Schwierigkeiten bei der Umsetzung

In Schöneberg gibt es im Oktober 2017 im Schnitt viermal pro Tag eine Anfrage für die „Ehe für alle“. Die Stadt hat für die Zeit danach 30 neue Standesbeamte schulen lassen, die zu den 120 vorhandenen dazukommen.

Doch reibungslos läuft es trotzdem nicht. Je nach Wohnort kann es mit der Hochzeit oder dem Umtragen einer Lebenspartnerschaft in eine Ehe etwas länger dauern. In Pankow müssen heiratswillige Paare generell mit langen Wartezeiten rechnen und auf ihr Glück bei der Anmeldung zur Ehe hoffen. Denn das Standesamt hat dort mit gravierenden personellen Ausfällen zu kämpfen.
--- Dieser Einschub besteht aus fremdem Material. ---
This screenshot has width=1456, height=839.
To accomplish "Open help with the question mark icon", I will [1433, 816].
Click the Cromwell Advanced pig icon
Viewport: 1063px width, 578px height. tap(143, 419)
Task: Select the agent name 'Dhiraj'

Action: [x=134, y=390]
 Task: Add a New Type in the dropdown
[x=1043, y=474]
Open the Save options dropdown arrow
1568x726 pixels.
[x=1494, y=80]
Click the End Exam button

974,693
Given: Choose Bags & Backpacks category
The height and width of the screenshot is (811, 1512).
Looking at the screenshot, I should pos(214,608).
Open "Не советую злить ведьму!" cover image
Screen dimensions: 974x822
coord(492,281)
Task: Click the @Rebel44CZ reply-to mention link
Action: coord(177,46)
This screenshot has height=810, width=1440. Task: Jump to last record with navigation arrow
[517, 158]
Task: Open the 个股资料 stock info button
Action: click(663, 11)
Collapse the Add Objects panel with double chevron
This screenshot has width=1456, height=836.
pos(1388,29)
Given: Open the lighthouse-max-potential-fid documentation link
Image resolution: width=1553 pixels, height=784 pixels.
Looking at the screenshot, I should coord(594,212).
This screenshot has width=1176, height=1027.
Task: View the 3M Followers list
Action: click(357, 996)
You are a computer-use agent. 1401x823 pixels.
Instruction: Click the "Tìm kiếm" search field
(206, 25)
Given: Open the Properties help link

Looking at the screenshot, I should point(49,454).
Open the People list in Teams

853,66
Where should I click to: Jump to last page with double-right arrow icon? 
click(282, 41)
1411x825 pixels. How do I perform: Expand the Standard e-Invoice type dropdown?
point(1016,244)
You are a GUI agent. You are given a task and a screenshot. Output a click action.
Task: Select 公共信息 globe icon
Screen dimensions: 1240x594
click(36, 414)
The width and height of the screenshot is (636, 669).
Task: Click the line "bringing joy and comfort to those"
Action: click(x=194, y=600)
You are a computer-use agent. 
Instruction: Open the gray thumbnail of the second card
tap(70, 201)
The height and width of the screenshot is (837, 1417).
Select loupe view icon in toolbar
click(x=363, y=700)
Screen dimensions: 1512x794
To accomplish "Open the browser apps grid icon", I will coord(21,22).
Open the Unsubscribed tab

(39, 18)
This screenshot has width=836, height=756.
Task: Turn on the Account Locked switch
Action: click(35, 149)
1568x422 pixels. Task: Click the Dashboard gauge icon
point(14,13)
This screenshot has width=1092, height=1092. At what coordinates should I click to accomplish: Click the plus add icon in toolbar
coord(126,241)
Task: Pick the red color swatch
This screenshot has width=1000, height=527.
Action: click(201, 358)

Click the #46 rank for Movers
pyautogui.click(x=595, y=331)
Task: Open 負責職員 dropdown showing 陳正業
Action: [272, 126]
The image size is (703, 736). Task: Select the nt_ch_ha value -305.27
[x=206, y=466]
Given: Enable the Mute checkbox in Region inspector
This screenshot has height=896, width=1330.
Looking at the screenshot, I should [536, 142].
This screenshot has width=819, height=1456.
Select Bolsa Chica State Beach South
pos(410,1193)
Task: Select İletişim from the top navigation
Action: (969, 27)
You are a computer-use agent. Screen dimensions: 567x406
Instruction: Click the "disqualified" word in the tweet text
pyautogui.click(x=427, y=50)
Drei bis vier Monate soll es dauern, bis ein Termin vergeben werden kann, warnt das Standesamt auf seiner Website. Viele Paare warten sogar noch länger. Auch in Mitte ist die Situation problematisch. Besser sieht es in Spandau oder Marzahn-Hellersdorf aus.

Auch die Computer-Software der Behörde kennt die „Ehe für alle“ noch nicht. Das soll erst im November 2018 – 13 Monate zu spät – umgesetzt sein. Damit muss ein Partner der gleichgeschlechtlichen Ehe formal mit einem falschen Geschlecht registriert werden.

LSBTTIQ* fordern Gleichstellung

Auch in diesem Jahr werden in Berlin wieder Zehntausende Menschen für gleiche Rechte für Homosexuelle auf die Straße gehen, am 28. Juli beim 40. Christopher Street Day. Die „Ehe für alle“ hat sich als Forderung der Demonstration nun erübrigt – elf Forderungen sind aber noch unerfüllt, darunter die Gleichstellung von Regenbogenfamilien und ein größeres Bewusstsein für Vielfalt am Arbeitsplatz.